Unilever is being sued by a US investor over claims it hid a boycott of Israel by its Ben & Jerry’s ice cream brand that wiped billions of US dollars off its stock market value.
According to the proposed class action in Manhattan federal court, Unilever improperly concealed the decision before it was announced, recognising that many US states might divest from companies that support anti-Israel boycotts, yet stood behind it once the news became public.
The lawsuit was filed by a Michigan pension fund, the City of St. Clair Shores Police and Fire Retirement System.
Unilever was contacted for comment.
Ben & Jerry’s announced last July it would stop selling its products in the Israeli-“occupied” West Bank and parts of East Jerusalem, as well as severing its three-decade relationship with an Israeli ice cream maker that rejected the ban.
The price of Unilever American depositary receipts (ADRs) fell nearly 8pc over six days as Florida and Texas reviewed their relationships with the British consumer goods company, and some Jewish groups accused Ben & Jerry’s of anti-Semitism.
Seven states including Florida, Texas and New York later divested their pension fund investments in the Hellmann’s maker, according to the complaint.
- It said: “As a result of defendants’ wrongful acts and omissions, and the declines in the market value of Unilever ADRs, plaintiff and other class members have suffered significant losses and damages.”
Chief executive Alan Jope and Unilever’s board are also defendants.
Founded in 1978, Ben & Jerry’s has long positioned itself as socially conscious, and kept its independence to pursue that mission after being acquired by Unilever in 2000.
Ben & Jerry’s said last July that selling ice cream in the “occupied” Palestinian territories was “inconsistent with our values”.
Most countries consider Israeli settlements in those territories illegal, which Israel disputes.

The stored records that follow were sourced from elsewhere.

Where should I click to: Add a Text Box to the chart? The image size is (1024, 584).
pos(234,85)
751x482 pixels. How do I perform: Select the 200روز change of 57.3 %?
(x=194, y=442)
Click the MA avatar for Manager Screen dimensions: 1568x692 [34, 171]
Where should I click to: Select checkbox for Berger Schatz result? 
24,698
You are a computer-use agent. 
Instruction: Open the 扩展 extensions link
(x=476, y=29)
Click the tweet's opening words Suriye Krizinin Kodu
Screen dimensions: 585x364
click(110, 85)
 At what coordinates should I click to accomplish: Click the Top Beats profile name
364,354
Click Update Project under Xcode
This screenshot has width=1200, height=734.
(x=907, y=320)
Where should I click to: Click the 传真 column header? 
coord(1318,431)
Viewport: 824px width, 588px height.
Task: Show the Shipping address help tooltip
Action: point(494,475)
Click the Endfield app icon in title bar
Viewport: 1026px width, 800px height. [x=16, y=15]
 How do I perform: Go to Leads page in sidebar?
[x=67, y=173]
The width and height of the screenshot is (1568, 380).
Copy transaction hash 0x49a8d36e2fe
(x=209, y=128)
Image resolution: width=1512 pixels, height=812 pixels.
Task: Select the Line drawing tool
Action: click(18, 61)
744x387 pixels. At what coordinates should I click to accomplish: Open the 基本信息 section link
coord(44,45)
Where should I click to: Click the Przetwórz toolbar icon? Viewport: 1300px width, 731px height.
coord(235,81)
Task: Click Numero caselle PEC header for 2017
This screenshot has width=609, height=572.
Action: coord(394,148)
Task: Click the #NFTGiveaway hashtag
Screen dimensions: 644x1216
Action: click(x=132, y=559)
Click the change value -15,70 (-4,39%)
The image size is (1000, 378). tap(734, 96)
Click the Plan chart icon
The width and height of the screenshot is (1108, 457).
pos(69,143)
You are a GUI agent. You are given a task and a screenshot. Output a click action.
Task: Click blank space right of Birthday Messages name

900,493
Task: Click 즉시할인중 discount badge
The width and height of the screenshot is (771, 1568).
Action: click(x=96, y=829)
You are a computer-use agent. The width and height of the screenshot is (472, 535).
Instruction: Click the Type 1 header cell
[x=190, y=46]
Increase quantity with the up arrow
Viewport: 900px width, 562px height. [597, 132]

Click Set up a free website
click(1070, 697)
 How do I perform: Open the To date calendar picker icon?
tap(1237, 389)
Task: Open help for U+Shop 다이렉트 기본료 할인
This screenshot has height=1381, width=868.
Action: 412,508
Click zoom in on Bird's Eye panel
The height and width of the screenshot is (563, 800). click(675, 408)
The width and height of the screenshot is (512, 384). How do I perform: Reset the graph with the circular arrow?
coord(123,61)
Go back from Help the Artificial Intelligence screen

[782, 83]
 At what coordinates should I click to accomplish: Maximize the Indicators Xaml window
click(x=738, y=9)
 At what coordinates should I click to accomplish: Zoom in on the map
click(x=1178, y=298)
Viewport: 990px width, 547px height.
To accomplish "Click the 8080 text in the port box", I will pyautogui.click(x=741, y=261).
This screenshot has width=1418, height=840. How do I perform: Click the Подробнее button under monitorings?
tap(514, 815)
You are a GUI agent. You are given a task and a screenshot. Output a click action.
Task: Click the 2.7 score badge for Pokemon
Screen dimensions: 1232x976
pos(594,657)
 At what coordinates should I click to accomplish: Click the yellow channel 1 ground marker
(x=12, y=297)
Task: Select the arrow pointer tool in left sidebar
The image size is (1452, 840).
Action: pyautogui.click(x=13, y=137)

- The Israeli ice cream maker, American Quality Products, sued Ben & Jerry’s in March for refusing to renew its licence. A New Jersey judge put that case on hold last week after the parties agreed to arbitration.
The consumer goods giant earlier this week came under fire from another shareholder, Nick Train from Lindsell Train Investment Trust, who claims the company is suffering from “long COVID” that has left its performance “pedestrian”.
He said that the firm’s exposure to emerging markets is hitting performance as sales are “recovering slowly, if at all in some cases”.